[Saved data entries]
-----
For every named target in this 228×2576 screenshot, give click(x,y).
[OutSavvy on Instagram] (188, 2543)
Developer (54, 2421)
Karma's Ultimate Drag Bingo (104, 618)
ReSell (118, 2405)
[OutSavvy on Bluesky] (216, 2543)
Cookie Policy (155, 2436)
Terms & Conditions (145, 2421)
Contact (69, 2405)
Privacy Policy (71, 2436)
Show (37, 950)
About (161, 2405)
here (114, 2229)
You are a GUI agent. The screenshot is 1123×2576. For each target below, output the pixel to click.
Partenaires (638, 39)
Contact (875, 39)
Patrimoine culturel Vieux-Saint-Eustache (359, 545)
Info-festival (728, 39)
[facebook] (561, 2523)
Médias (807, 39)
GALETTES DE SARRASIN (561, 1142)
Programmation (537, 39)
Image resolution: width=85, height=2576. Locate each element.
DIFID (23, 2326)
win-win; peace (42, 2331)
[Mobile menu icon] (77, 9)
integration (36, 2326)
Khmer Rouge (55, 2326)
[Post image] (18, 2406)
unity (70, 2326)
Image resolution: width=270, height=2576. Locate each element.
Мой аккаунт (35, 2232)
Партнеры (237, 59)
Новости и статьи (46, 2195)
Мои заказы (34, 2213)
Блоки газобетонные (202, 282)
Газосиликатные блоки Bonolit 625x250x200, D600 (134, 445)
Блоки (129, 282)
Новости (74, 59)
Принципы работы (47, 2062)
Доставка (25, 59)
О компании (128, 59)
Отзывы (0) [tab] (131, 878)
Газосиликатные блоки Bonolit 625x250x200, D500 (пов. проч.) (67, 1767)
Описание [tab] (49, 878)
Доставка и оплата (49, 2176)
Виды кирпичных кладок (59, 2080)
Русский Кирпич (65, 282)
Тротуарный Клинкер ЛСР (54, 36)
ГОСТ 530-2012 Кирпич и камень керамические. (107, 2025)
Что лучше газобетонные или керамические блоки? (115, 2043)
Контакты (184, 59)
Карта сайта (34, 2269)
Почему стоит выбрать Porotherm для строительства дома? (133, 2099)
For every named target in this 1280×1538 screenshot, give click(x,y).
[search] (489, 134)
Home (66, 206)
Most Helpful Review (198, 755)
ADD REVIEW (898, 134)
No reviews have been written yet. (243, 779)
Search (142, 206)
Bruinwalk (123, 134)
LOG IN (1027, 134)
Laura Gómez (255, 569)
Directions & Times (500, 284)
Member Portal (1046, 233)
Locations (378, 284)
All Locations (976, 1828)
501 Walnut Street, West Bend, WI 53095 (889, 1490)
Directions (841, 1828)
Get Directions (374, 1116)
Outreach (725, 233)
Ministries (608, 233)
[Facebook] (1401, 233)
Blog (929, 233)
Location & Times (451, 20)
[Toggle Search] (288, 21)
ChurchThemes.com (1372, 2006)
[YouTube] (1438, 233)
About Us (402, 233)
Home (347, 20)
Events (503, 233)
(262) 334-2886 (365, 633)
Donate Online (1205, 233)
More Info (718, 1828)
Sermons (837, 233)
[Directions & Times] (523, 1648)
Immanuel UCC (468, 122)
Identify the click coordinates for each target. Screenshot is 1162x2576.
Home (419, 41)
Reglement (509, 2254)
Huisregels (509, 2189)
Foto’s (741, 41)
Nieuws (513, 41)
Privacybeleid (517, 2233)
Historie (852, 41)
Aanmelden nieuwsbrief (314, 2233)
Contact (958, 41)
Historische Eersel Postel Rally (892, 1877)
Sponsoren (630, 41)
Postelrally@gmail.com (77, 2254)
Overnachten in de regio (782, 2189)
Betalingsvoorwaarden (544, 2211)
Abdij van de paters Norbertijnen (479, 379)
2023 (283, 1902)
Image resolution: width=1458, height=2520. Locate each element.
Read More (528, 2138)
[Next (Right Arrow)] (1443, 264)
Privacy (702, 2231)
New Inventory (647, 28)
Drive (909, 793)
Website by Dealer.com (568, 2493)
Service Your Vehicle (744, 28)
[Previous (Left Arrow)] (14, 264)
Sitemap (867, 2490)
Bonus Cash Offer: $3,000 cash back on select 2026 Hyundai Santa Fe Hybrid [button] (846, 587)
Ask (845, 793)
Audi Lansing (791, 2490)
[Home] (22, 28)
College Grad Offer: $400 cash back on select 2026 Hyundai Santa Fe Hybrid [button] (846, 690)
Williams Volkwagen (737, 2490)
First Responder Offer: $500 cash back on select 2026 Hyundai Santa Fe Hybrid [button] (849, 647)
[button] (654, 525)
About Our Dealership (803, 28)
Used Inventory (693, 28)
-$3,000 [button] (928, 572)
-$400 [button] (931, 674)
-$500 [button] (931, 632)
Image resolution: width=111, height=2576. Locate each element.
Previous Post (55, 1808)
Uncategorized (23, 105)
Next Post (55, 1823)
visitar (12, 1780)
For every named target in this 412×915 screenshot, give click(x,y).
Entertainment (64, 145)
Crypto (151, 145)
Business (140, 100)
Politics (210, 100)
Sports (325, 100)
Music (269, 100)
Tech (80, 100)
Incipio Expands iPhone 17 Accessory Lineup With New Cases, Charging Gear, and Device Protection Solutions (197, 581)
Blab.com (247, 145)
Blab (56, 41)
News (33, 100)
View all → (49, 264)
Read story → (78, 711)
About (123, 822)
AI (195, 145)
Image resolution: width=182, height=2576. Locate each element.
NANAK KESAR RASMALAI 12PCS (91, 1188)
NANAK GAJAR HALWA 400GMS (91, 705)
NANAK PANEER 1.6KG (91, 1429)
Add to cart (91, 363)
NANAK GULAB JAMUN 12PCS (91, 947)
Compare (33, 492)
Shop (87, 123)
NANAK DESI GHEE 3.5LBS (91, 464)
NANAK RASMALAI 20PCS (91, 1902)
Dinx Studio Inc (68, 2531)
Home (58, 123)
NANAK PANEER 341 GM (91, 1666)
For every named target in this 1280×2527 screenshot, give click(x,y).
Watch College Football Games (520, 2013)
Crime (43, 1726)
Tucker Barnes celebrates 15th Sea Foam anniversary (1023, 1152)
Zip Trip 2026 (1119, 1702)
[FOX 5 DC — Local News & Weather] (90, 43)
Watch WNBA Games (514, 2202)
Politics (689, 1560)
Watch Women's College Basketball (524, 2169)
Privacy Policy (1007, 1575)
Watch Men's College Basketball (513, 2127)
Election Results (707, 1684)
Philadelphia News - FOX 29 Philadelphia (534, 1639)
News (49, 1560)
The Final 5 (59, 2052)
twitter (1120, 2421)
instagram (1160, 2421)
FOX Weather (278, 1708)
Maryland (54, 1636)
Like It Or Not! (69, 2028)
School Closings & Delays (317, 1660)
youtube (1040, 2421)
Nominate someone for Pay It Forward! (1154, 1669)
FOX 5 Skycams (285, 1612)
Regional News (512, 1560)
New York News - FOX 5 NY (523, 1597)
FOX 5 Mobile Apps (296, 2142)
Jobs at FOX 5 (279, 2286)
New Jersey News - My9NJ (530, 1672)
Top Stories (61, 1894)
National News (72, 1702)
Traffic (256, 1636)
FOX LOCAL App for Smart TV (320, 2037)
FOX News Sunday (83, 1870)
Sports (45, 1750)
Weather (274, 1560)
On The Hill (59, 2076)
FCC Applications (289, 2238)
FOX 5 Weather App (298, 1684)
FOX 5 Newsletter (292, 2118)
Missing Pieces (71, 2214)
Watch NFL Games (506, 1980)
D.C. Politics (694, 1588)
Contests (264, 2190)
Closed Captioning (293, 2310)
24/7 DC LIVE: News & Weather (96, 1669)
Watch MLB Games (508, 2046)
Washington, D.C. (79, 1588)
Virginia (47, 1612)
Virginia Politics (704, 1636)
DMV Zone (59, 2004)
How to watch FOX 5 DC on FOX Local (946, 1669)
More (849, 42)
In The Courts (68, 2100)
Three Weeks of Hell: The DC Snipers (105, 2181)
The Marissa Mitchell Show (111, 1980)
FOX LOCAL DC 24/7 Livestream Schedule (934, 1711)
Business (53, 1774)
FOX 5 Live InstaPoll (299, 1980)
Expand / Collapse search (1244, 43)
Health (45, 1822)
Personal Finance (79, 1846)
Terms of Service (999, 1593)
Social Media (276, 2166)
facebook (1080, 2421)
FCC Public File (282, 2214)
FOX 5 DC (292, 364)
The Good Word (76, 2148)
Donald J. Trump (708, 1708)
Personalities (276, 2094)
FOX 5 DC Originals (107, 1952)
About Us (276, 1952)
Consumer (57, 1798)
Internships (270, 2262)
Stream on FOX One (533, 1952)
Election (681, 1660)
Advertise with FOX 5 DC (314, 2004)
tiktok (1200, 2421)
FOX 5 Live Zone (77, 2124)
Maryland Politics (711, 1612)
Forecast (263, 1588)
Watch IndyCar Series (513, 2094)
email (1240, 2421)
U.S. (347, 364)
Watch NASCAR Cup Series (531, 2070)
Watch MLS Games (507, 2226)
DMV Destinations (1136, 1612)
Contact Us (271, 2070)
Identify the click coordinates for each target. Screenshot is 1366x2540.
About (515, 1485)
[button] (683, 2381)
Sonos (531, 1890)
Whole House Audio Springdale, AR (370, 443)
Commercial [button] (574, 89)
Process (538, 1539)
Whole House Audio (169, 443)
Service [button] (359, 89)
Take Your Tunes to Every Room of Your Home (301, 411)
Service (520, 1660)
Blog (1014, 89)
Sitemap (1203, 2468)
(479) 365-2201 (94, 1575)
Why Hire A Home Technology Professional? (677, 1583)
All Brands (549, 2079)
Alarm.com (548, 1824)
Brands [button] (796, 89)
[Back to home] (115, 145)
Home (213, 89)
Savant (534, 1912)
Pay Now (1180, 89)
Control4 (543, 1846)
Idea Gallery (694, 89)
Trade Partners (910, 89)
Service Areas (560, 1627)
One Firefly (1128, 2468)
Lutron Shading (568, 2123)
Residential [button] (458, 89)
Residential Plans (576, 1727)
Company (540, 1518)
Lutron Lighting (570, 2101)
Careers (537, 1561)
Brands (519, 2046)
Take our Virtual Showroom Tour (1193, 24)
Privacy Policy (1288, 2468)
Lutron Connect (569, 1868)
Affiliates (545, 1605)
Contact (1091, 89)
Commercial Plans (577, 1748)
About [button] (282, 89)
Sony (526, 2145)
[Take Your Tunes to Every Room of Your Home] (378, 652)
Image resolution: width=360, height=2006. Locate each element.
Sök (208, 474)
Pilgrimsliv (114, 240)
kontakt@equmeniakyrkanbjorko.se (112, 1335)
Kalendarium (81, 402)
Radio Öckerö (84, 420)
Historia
-----
Your answer should be the lines from the one containing "Commercial Plans (577, 1748)" through the end of the records, both included, output exactly and with nothing added.

:: Exercise response ::
Commercial Plans (577, 1748)
About [button] (282, 89)
Sony (526, 2145)
[Take Your Tunes to Every Room of Your Home] (378, 652)
Image resolution: width=360, height=2006. Locate each element.
Sök (208, 474)
Pilgrimsliv (114, 240)
kontakt@equmeniakyrkanbjorko.se (112, 1335)
Kalendarium (81, 402)
Radio Öckerö (84, 420)
Historia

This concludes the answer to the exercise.